> **PASSAGE FOR REVIEW**:
Manufacturing in the Age of AI: Smart Factories, Digital Twins, and 2 Million Jobs at Risk
Published March 18, 2026 • 5 min read
Manufacturing has always been the sector most associated with automation anxiety — and for good reason. The numbers in 2025 and 2026 are stark: roughly 58% of manufacturing tasks are at risk of automation, and analysts project that up to 2 million workers could be displaced by 2026.
Key Statistics
58%
of manufacturing tasks at risk of automation
2M
Workers potentially displaced in manufacturing by 2026
10-15%
CapEx reduction via digital twin simulation (PepsiCo)
27%
Productivity growth in AI-exposed industries 2018–2024
""The irony of the AI age is that the jobs most resistant to automation are the ones that require a human to show up in person and use their hands.""

> **DATA FOR REVIEW**:

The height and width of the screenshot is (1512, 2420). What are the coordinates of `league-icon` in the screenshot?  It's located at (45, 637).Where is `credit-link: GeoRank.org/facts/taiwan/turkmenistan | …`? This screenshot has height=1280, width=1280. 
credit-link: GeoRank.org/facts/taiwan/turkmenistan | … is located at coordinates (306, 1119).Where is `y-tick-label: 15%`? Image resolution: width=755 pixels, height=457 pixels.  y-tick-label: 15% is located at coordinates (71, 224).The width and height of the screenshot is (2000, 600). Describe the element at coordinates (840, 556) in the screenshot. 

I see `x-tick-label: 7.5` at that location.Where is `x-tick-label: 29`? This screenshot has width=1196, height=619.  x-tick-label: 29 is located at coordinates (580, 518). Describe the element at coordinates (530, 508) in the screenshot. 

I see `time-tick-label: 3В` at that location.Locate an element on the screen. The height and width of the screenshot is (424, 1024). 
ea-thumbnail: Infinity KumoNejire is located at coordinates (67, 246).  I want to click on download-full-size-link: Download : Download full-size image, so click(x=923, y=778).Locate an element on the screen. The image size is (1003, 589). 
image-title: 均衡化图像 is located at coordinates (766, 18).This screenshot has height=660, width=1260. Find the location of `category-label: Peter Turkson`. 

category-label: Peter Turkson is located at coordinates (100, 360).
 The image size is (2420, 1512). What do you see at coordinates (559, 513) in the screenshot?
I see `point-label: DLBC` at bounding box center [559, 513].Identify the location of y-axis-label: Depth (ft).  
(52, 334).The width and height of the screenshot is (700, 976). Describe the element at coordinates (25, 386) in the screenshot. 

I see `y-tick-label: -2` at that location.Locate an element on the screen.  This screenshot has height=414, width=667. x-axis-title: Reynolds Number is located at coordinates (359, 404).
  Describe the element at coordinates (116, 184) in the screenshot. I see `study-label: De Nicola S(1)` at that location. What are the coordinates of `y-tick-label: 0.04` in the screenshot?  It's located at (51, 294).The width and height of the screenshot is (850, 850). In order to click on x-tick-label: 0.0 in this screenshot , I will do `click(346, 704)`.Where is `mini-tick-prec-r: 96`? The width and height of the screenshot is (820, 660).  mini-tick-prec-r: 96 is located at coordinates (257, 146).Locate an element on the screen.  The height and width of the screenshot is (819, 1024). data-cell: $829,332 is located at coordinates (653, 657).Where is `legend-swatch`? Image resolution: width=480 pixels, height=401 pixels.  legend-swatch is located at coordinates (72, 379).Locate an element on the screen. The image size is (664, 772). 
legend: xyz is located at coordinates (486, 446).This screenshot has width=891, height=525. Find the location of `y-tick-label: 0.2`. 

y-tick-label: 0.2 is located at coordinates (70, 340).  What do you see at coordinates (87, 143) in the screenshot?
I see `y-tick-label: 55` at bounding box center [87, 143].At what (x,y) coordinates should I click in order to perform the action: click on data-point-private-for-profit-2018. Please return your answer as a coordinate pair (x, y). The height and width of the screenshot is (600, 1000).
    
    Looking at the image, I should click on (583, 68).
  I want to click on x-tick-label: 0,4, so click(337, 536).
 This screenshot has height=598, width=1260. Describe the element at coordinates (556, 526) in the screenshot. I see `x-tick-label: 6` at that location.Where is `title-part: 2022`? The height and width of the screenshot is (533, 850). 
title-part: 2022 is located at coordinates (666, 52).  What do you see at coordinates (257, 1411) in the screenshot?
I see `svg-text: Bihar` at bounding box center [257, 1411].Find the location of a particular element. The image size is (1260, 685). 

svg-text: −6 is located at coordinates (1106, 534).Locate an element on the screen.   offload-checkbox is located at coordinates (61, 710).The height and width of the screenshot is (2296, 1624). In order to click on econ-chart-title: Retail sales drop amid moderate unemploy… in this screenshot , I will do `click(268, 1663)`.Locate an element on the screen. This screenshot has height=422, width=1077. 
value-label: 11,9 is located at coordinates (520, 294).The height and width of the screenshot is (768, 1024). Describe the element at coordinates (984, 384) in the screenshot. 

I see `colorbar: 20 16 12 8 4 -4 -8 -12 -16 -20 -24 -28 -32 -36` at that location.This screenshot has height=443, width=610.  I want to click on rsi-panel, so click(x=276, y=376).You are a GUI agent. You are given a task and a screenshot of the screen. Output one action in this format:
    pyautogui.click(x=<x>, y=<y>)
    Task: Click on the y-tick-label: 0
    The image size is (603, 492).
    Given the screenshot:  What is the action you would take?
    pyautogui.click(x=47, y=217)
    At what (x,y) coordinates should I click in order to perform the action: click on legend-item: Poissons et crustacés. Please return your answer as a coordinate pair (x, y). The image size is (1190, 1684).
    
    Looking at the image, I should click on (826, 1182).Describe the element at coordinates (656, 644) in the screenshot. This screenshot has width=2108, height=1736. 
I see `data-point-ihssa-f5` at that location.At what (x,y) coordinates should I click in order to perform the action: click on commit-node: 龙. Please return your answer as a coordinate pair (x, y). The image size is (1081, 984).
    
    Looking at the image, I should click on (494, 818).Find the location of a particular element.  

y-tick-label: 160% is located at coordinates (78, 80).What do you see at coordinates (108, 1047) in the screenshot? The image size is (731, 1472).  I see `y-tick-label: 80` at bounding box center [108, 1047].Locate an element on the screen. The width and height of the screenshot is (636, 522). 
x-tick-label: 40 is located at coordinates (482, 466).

> **TASKS AND EXERCISES**:
A: Answer these about the article on manufacturing in the age of AI:
(i) What share of manufacturing tasks does it list as at risk of automation?
(ii) Which company is named alongside the CapEx reduction from digital twin simulation, and what is the size of that reduction?
(iii) What productivity growth does it report for AI-exposed industries, and over which years?
B: Continue the article on manufacturing in the age of AI, starting after its final quoted sentence.

> **ANSWERS TO THE EXERCISES**:
A:
(i) 58%
(ii) PepsiCo, 10-15%
(iii) 27%, 2018–2024

B:
Digital Twins Are Changing Everything
The most significant development in manufacturing AI is not the robot on the factory floor — it is the digital twin in the cloud. Companies like PepsiCo are using Siemens and NVIDIA technology to simulate entire production lines before building them, reducing capital expenditure by 10–15% and dramatically shortening time-to-production.
The Trades Are Thriving
Here is the counterintuitive finding: while AI is disrupting white-collar and routine manufacturing roles, physical trades are experiencing a labor shortage and wage surge. Plumbers, electricians, HVAC technicians, and skilled maintenance workers are in higher demand than ever — precisely because their work is difficult to automate.